Research: FAM volunteer

Probably not!

Anton Bantock in his book* reported that Hazel Cavendish, first wife of Greville Cavendish Esme’s grandson, had said:

When money ran short she [i.e. Esme] had one of the Gainsborough portraits discreetly copied and then sold the original’.

The 1901 and the 1915 inventories do not mention a Gainsborough or an ‘after Gainsborough’ suggesting a copy, neither does the 1947 sale catalogue.

However in the inventories family portraits were described as, ‘7 portraits’ or ‘various portraits’, rather than being given an individual description.


In the 1915 inventory the only reference to Gainsborough is a Mezzotint portrait of Richard Warren M.D. described as ‘J. Jones after Gainsborough’ which hung in the Park Bedroom.

The 1947 sale catalogue, however, is more detailed and no Gainsboroughs are mentioned.

What do we know about paintings at Ashton Court after 1915 but before the 1947 sale?

In 1930 Esme gave the portraits of Dame Emily and the Hon. Gilbert Irby to the Bristol Art Gallery.


Also in 1930 she was known to have sold another painting “Two Ladies of the Lake Family” to Messrs Duit*, an art dealer in Old Masters.

It is possible other paintings were sold at that time.

Certainly the distant relatives, the Smyth-Pigotts, who had a similar collection of portraits* disposed of some of theirs when times were hard, as reported in the Weston Museum catalogue of the Smyth-Pigott collection:

As a group, the portraits have considerable historical interest. Artistically, they vary in quality. The best include works by Thomas Gainsborough, John Hayls, Thomas Hill, William Hoare, William Hobday and Emmeline Deane. Others are merely copies of originals sold in 1911 when times were bad for landowners’.*

The Pigott Smyth collection included: John Pigott 1741-1816 by Thomas Gainsborough, and three copies of Gainsborough portraits. These portraits were donated to the Weston Museum by the Smyth-Pigott family in 1947.


There had also been an earlier sale of paintings from Brockley Hall in 1849.
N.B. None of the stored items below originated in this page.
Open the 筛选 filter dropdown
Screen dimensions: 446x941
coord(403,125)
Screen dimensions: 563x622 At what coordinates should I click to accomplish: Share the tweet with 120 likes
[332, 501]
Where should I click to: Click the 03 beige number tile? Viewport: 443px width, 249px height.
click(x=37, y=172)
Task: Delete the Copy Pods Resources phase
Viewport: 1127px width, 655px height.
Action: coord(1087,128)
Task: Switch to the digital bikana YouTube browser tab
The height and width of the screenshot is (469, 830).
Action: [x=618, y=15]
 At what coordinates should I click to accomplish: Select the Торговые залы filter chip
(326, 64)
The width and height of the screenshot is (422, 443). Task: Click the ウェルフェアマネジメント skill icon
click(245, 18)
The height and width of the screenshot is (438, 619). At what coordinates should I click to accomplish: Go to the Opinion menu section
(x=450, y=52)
Although the date of the donation to Weston is the same as the 1947 Ashton Court sale it is a co-incidence.

Further investigation has revealed that Mary Agnes Smyth Pigott died in 1947 and the portraits were donated from Brockley Hall or Cottage after her death.

Disregarding Hazel Cavendish’s comment it may be possible that some of the Smyth-Pigott portraits had originally hung at Ashton Court and were taken to Brockley Hall, home of the Smyth-Pigotts, when marriages between the two families were made.


Most of the Smyth-Pigott family archive was either lost or damaged when it were moved from the Manor Office in Weston super Mare to Brockley Hall for safe keeping during WWII.

The Walpole Society* in their 1948-50 volume which includes a preliminary check list of portraits by Thomas Gainsborough only details 3 portraits with direct  connections to the Smyth-Pigotts and no portraits with connections to the Smyth family.

The three (all sold May 1911) are: Rev. Wadham Pigott (c1751-1823) assumed to be Gainsborough; William Provis (d.1808); Mrs. William Provis (1766).



*Further research in the Duit Archives (currently held at the Getty Research Institute) might answer the question.

*The Last Smyths of Ashton Court. Part 3, 1900-1946 by Anton Bantock.

*1901 Inventory (Bristol Archives 41648/P 1/71)

*1915 Inventory (Bristol Archives 41648/P 1/72)

*1947 Sale Catalogue (Bristol Archives 44440/1)

*Portraits of the Smyth-Pigott Family: a catalogue of the oil paintings and busts in Woodspring Museum, Weston-super-Mare.